▶ **What to do**
Put every line of the material below into a JSON list of strings, one string per line, skipping blank lines and leaving out the pictures.

▶ **Records for the exercise**
================

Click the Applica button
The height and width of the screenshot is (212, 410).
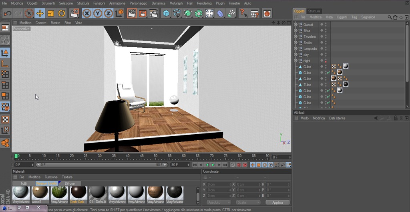tap(278, 202)

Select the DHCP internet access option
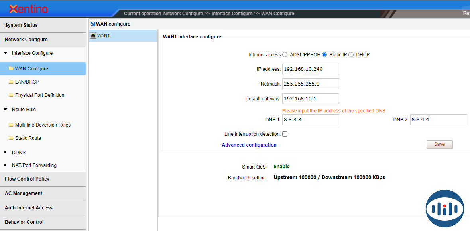point(351,55)
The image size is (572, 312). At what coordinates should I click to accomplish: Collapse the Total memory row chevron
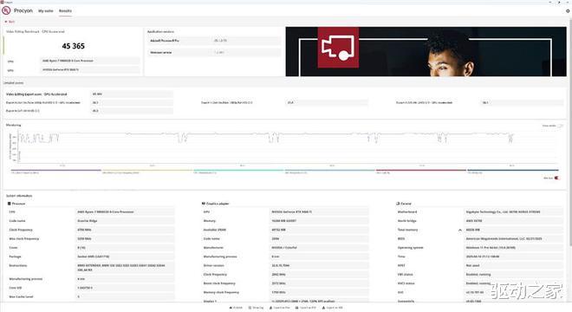(x=460, y=230)
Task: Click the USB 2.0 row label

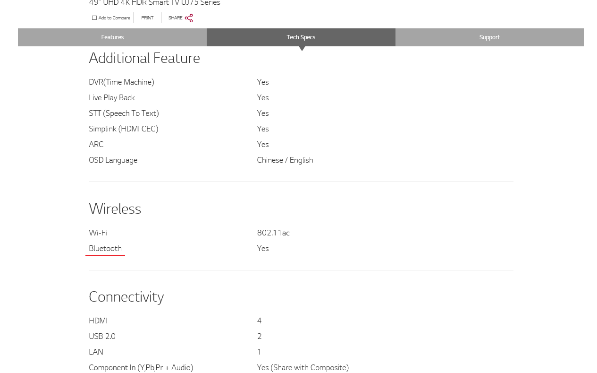Action: [x=102, y=337]
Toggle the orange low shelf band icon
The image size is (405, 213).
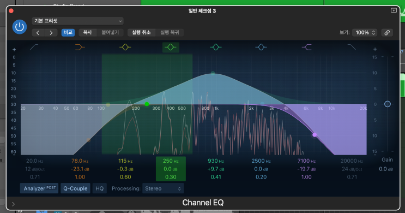[80, 47]
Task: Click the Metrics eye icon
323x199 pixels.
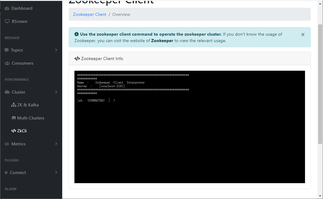Action: click(x=7, y=144)
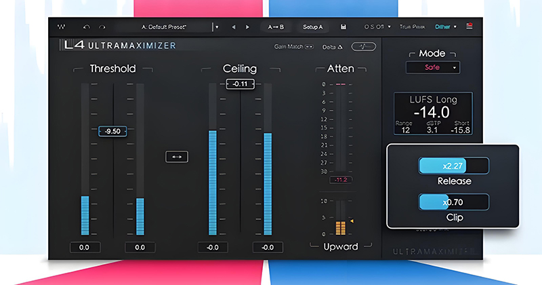Redo the last parameter change
Viewport: 542px width, 285px height.
102,27
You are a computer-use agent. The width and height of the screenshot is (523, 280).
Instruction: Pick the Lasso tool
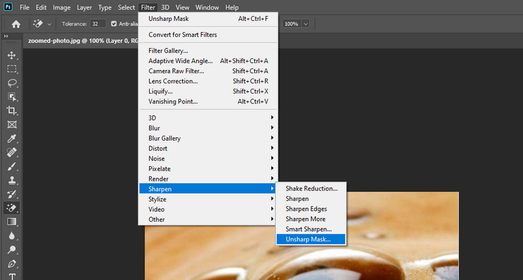click(x=12, y=83)
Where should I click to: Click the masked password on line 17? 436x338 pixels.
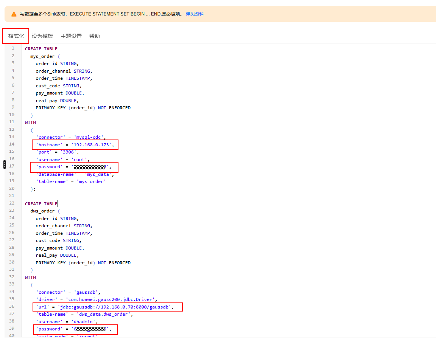(90, 167)
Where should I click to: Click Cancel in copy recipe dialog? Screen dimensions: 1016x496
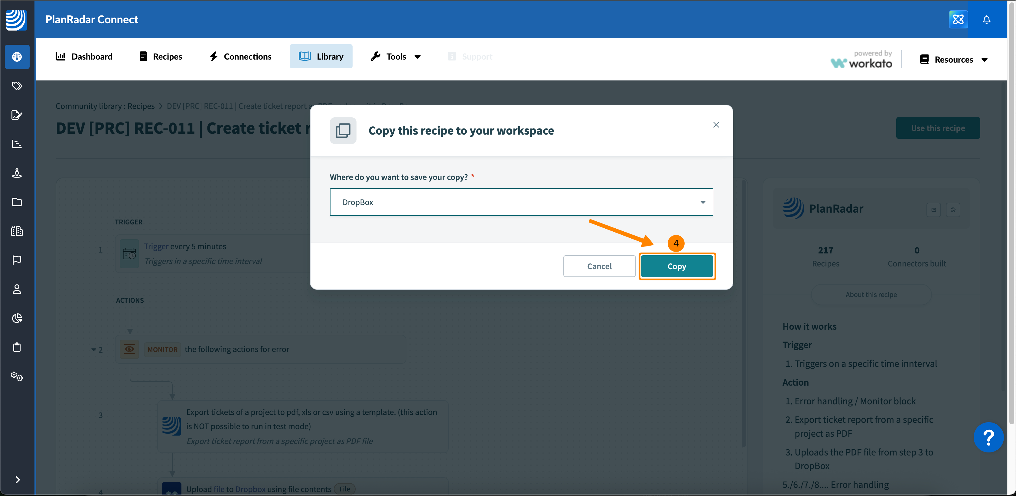[599, 266]
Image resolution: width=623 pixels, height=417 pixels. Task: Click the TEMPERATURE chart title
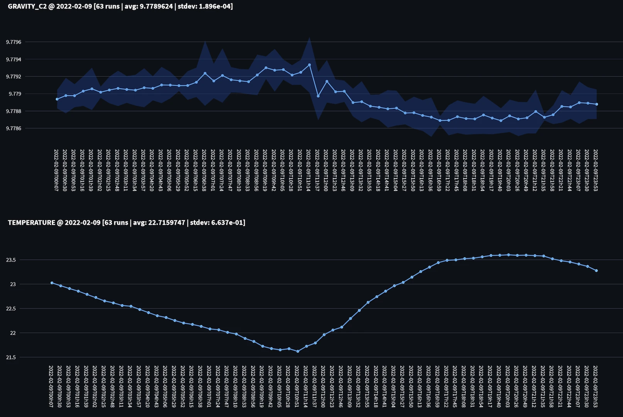(x=126, y=222)
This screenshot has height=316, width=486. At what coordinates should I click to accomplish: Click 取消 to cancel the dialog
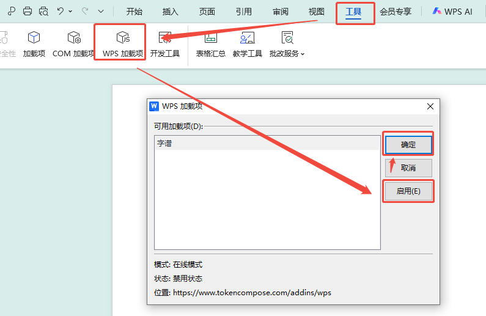pyautogui.click(x=408, y=168)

================

▶ **Written answer**
[
  "Click the Applica button",
  "The height and width of the screenshot is (212, 410).",
  "tap(278, 202)",
  "Select the DHCP internet access option",
  "point(351,55)",
  "The image size is (572, 312). At what coordinates should I click to accomplish: Collapse the Total memory row chevron",
  "(x=460, y=230)",
  "Task: Click the USB 2.0 row label",
  "Action: [x=102, y=337]",
  "Toggle the orange low shelf band icon",
  "The image size is (405, 213).",
  "[80, 47]",
  "Task: Click the Metrics eye icon",
  "323x199 pixels.",
  "Action: click(x=7, y=144)",
  "Redo the last parameter change",
  "Viewport: 542px width, 285px height.",
  "102,27",
  "You are a computer-use agent. The width and height of the screenshot is (523, 280).",
  "Instruction: Pick the Lasso tool",
  "click(x=12, y=83)",
  "Where should I click to: Click the masked password on line 17? 436x338 pixels.",
  "(90, 167)",
  "Where should I click to: Click Cancel in copy recipe dialog? Screen dimensions: 1016x496",
  "[599, 266]",
  "Image resolution: width=623 pixels, height=417 pixels. Task: Click the TEMPERATURE chart title",
  "(x=126, y=222)",
  "This screenshot has height=316, width=486. At what coordinates should I click to accomplish: Click 取消 to cancel the dialog",
  "pyautogui.click(x=408, y=168)"
]